Short task: Reproduce every one of the following entries verbatim, leaving out the pictures.

The records:
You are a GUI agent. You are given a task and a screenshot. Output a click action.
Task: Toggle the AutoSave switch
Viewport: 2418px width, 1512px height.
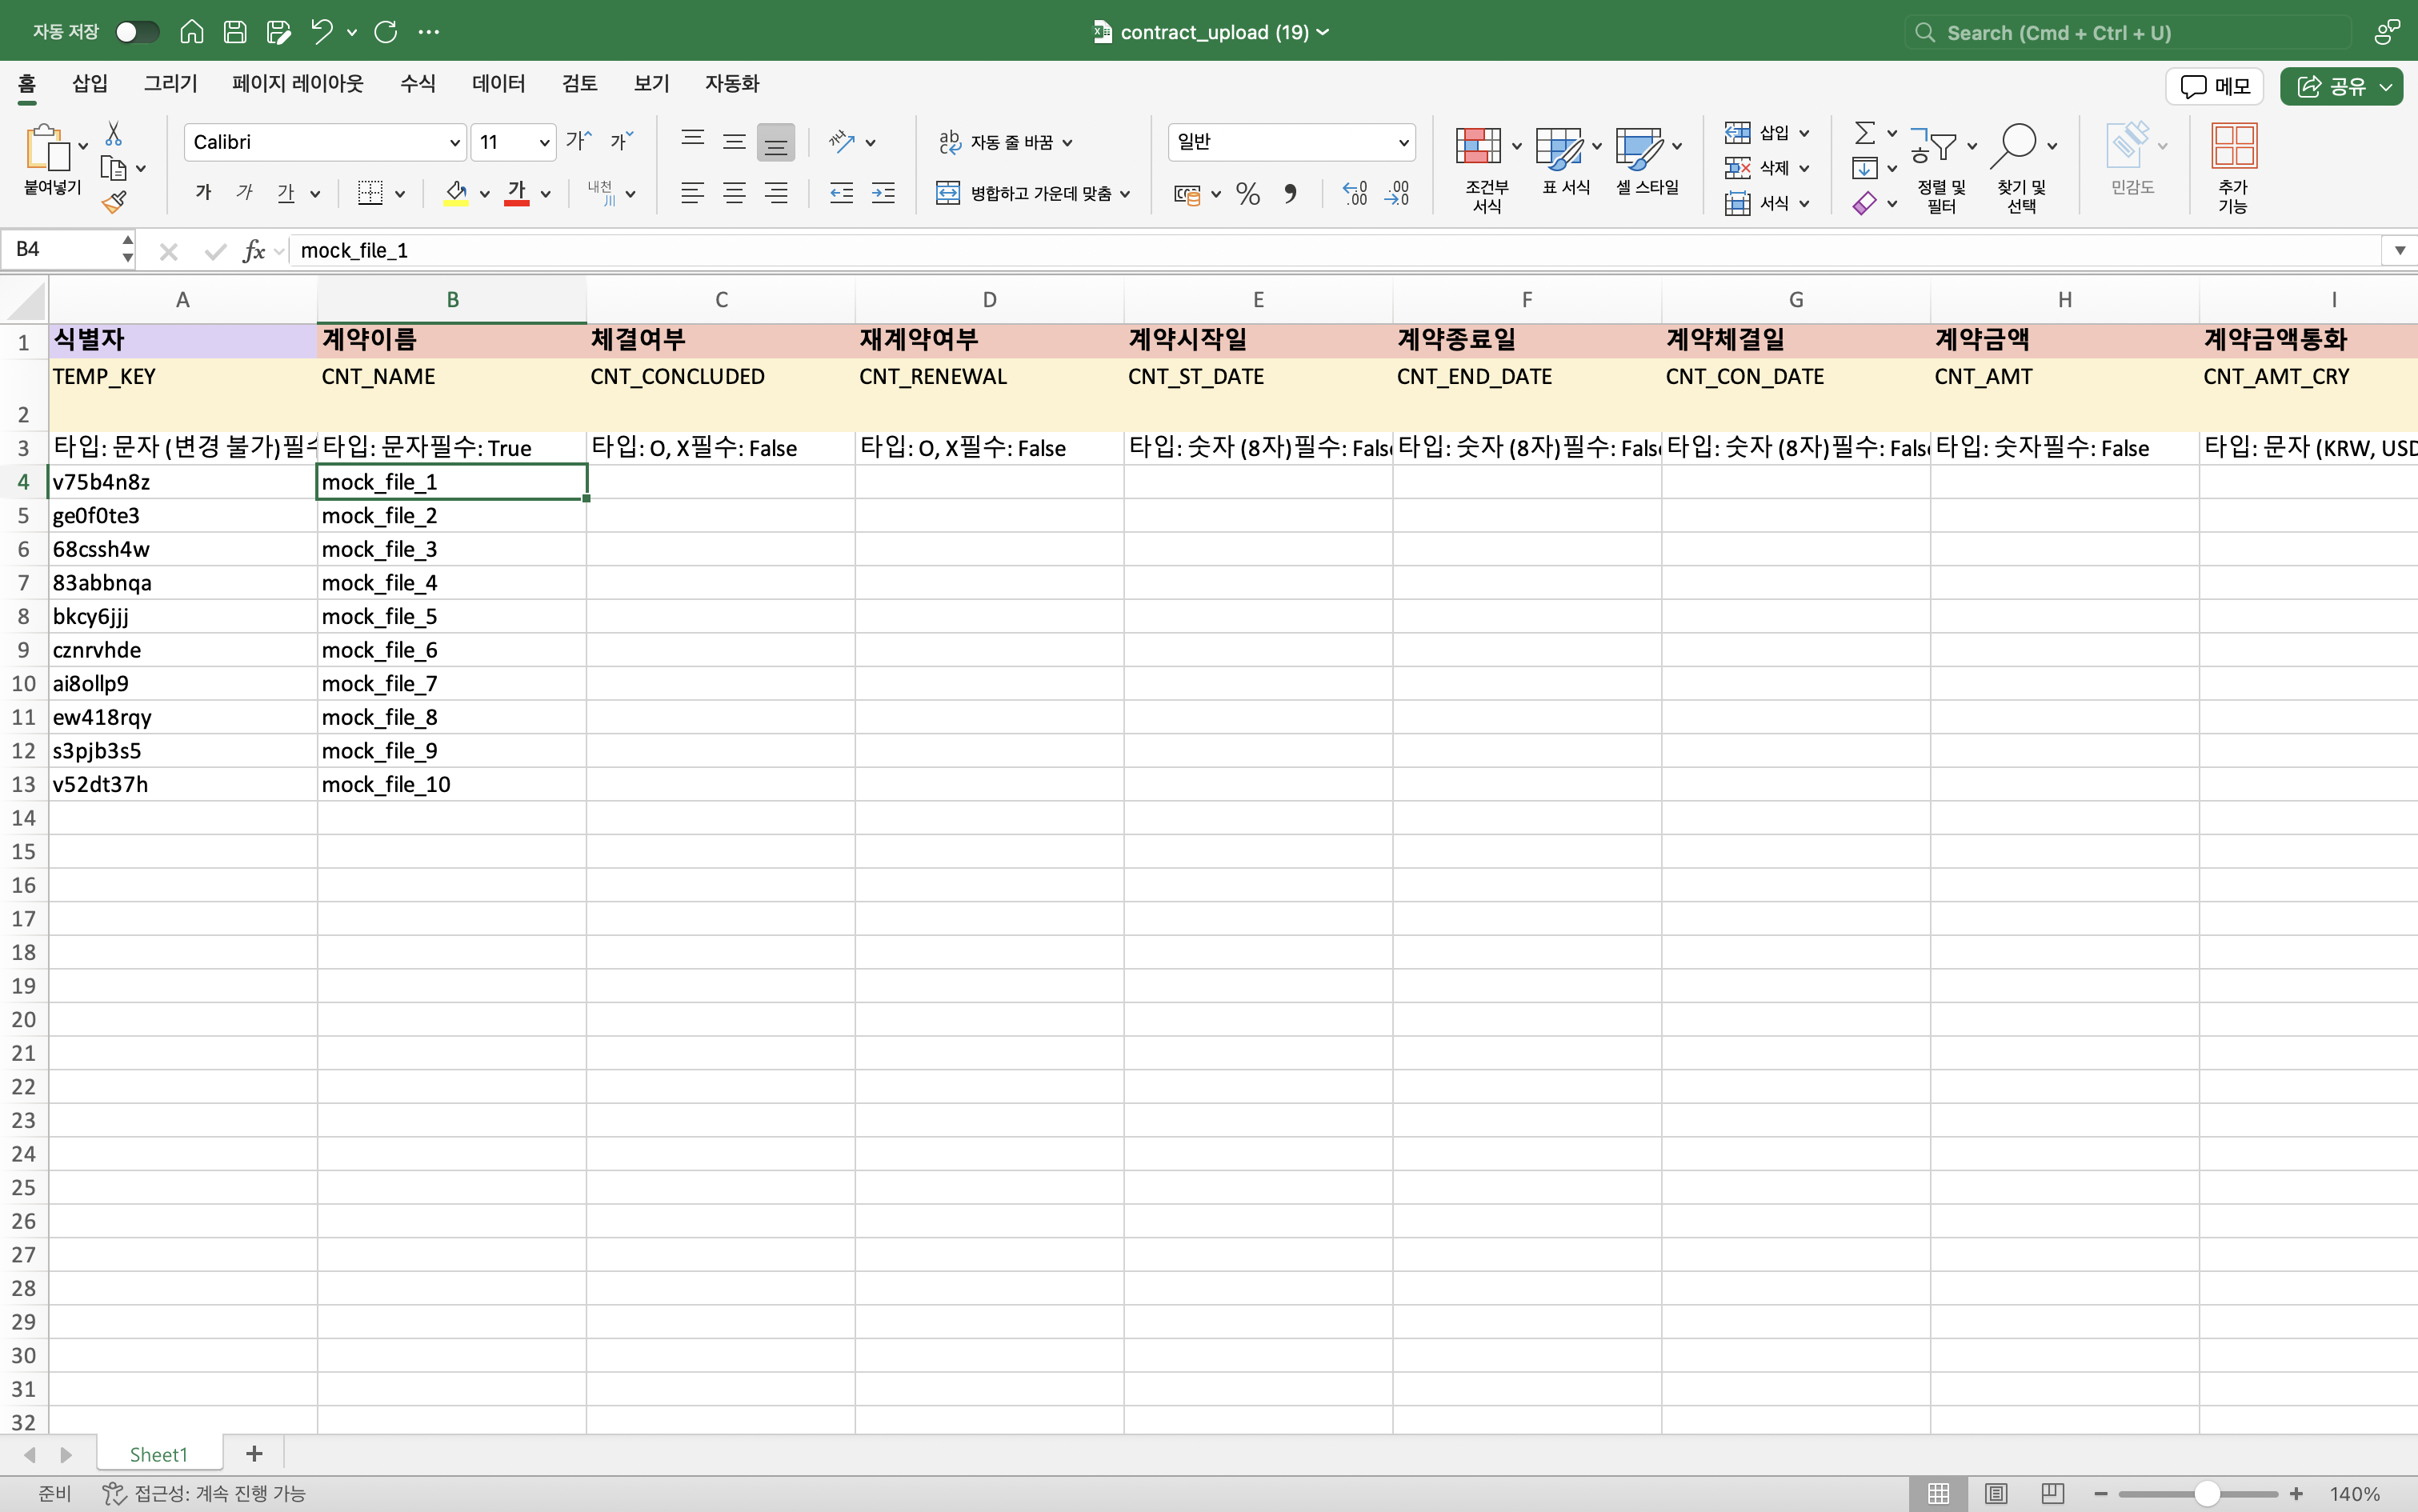[x=137, y=32]
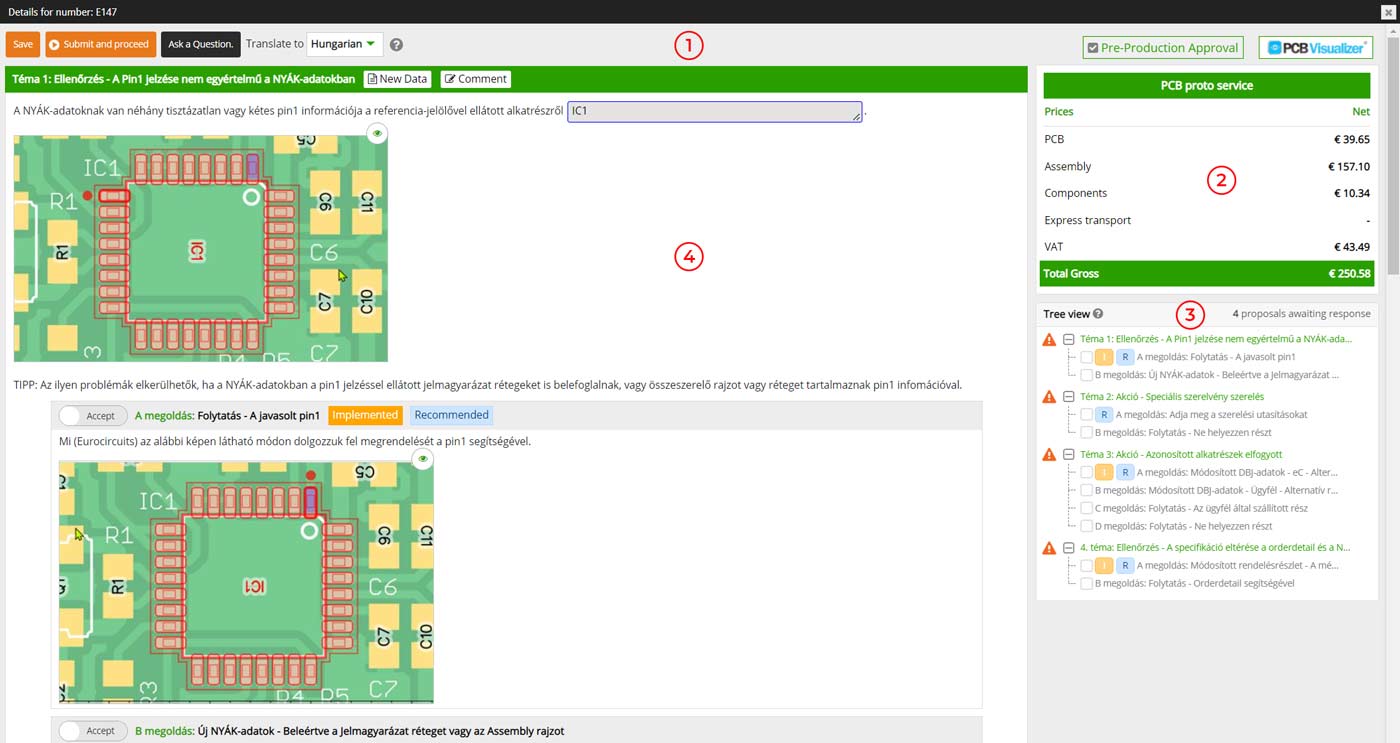Screen dimensions: 1400x743
Task: Close the details dialog with the X
Action: coord(1388,11)
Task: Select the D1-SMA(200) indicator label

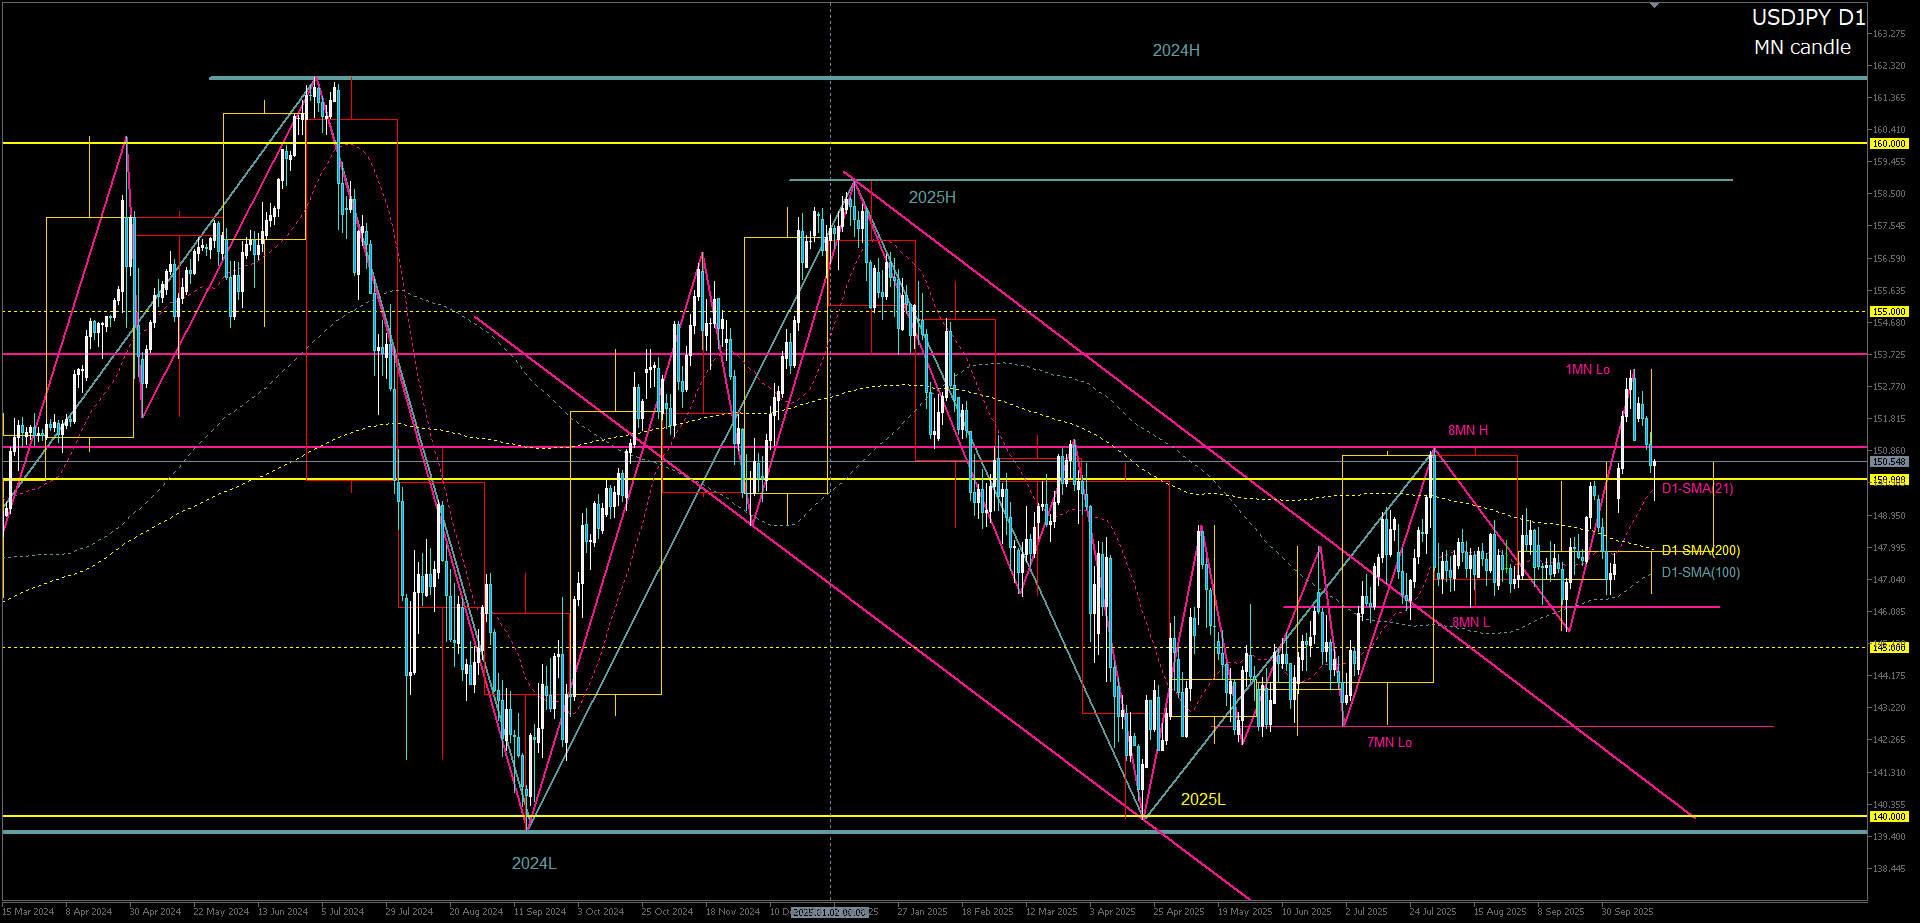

Solution for this problem:
You are a GUI agent. You are given a task and a screenshot. Output a click action.
Task: Toggle the AutoSave switch
Viewport: 2418px width, 1512px height.
[x=137, y=32]
Screen dimensions: 1400x743
Task: Close the details dialog with the X
Action: coord(1388,11)
Task: Select the D1-SMA(200) indicator label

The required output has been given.